In the course of things he meets Tiffany, played with wonderful acerbity by Jennifer Lawrence. She too is broken, having sought solace from her husband's recent death in her own brand of self-destruction, which mainly consists sleeping-around with any and every willing partner, including most of her (ex) co-workers. Only Pat, blinded by foolish optimism in the future of his own marriage, does not take advantage of her.
All this makes the movie sound much darker than it actually is. It's actually hilarious, particularly in the testy and sometimes bizarre interactions between Pat and Tiffany. It's no spoiler to say that a bond forms between the two, but the way it plays out is surprising. This is a comedy and there is romance, but it's not a rom-com. Even in the most ridiculous scenes there is an undercurrent of hurt, of brokenness, which keeps the movie grounded and genuine. This goes for the supporting characters as well, from Pat's obsessive-compulsive bookie and diehard Eagles fan of a father to his best friend whose seemingly idyllic upper-middle class life hides an unhappy marriage. Pat and Tiffany are only unique in that their damage is more evident than the others.
|And Jennifer Lawrence is bloody brilliant|
I said that there is romance, but love is not the answer in Silver Linings Playbook. Not the only one, at least, and not always. Much like director David O. Russell's previous film, The Fighter, love in Playbook is as much a destructive force as a healing one. In The Fighter the love of a close-knit family enabled one character's drug abuse and delusions of grandeur to destroy him. In Playbook love is what drives Pat and Tiffany to nearly ruin their lives. Love (and superstitious trust) compels Pat's father to make the very stupid bet that leads to the movie's third act.

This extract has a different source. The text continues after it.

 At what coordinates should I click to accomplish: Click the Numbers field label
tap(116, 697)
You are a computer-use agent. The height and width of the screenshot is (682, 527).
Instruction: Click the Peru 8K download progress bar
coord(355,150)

So in the world of Silver Linings Playbook, as in real life, love is a broken thing too, sometimes tragically and sometimes hilariously. It is also what ties everything together in the end, for better or worse. I won't spoil the movie's ending, but I thought it was great. Broken things can't always be fixed, but sometimes they can find and share enough pieces to create something new, something close enough to whole. That message, at the heart of a very funny and brilliantly acted movie, is why I loved it so much.